WORK TO COMPLETE →
1) Swap "thoroughfare" for "route" in the Chapel Ash text, and give that text again from "The area is" up to and including "the medieval chapel.".
2) Answer these questions from the Chapel Ash text:
(a) Which company is the area most noted for being the home of?
(b) In what year had Darlington Street been constructed?
(c) What cut Chapel Ash off from the town centre during the 1970s?
3) Carry on writing the Chapel Ash text from the point where it stops.

SELECTED EXCERPT →
----------------------------------------

Area of Wolverhampton, England

Chapel Ash is a small area in Wolverhampton surrounded by the City Centre, Whitmore Reans and Merridale.

The area is most noted for being the home of Marston's, where the Park Brewery produces the well-known Banks's range of ales

==History==
Owing to its prominent position on the London to Holyhead road, Chapel Ash has always been an important thoroughfare, though it didn't reach its current stage of urbanisation until the 1870s. The name, 'Chapel Ash' is believed to refer to a Chapel & burial ground referred to in the 16th century, to the west of the town centre – William Yates' '1775
Map of the County of Stafford' has the name written next to the junction of the roads from Bridgnorth and Shrewsbury, the possible site of the medieval chapel.
In 1823, Darlington Street had been constructed, linking Wolverhampton's 'High Green' (now Queen Square) to the westward route out of the town – still rural at this time. Some twenty six years later, St Mark's Church was constructed. By 1871, the majority of the buildings we see today in Chapel Ash were in place. From 1875 onwards, Park Brewery was up and running. The area was quite prosperous until the coming of the Ring Road, which cut Chapel Ash off from the town centre during the 1970s.

----------------------------------------

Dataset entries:
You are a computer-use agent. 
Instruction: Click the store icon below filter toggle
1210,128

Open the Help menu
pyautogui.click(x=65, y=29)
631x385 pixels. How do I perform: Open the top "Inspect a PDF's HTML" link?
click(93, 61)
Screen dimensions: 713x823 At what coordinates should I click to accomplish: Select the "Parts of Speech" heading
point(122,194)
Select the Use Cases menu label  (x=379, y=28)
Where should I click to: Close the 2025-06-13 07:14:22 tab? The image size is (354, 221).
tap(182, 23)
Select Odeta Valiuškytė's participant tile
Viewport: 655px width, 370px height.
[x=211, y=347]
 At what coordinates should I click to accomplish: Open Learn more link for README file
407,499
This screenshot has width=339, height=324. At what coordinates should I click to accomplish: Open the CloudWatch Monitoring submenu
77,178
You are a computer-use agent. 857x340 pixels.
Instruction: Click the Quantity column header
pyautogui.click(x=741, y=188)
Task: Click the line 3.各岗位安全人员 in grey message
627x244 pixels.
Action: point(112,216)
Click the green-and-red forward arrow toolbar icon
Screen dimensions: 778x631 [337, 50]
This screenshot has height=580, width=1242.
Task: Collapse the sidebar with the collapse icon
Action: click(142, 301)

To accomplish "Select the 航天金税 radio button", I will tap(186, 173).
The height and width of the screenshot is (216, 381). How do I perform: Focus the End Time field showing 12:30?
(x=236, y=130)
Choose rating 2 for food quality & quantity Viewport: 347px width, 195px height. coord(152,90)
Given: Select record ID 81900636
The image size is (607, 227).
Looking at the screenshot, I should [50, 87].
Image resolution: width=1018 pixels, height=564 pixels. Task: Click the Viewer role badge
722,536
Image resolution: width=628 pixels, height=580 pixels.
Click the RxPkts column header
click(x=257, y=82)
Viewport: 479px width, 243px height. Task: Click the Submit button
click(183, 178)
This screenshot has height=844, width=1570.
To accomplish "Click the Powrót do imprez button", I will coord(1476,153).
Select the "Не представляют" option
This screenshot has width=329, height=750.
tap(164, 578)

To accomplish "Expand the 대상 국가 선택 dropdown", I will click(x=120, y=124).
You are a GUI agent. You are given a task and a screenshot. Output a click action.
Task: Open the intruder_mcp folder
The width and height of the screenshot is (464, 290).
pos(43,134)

----------------------------------------

EXPECTED RESULTS →
1)
The area is most noted for being the home of Marston's, where the Park Brewery produces the well-known Banks's range of ales

==History==
Owing to its prominent position on the London to Holyhead road, Chapel Ash has always been an important route, though it didn't reach its current stage of urbanisation until the 1870s. The name, 'Chapel Ash' is believed to refer to a Chapel & burial ground referred to in the 16th century, to the west of the town centre – William Yates' '1775
Map of the County of Stafford' has the name written next to the junction of the roads from Bridgnorth and Shrewsbury, the possible site of the medieval chapel.

2)
(a) Marston's
(b) 1823
(c) The Ring Road

3)
==Today==
Chapel Ash is dominated by an arterial route out of the city, which splits into three; the first is the continuation of the A41 road from London to Holyhead (via Telford and Shrewsbury), the second is the A454 to Bridgnorth in Shropshire, and the third is a smaller route to the adjacent area of Merridale, Penn and Bradmore. Housing is predominately Victorian era dwellings, with a mix of early villas, later terraces and some local council social housing and private homes built between the 1920 – 1950 period.

Chapel Ash has a variety of different businesses based in the area. Banks's Park Brewery still dominates the Chapel Ash area. Wolverhampton's former Eye Infirmary is based at the junction of Compton Road and Merridale Road.

Chapel Ash has been regularly criticised for the poor condition of many of the commercial properties, with features in the local press highlighting several aspects of the area, though the area has benefitted from recent refurbishment of some properties, construction of the new £2.25 million Lifespring church on Clifton Street, and development of a new £65 million Sainsburys store on Raglan Street.

===Junction Festival===
An annual arts and music festival has been held in the area each August since 2011, featuring street art, an outdoor stage and live music in local pubs.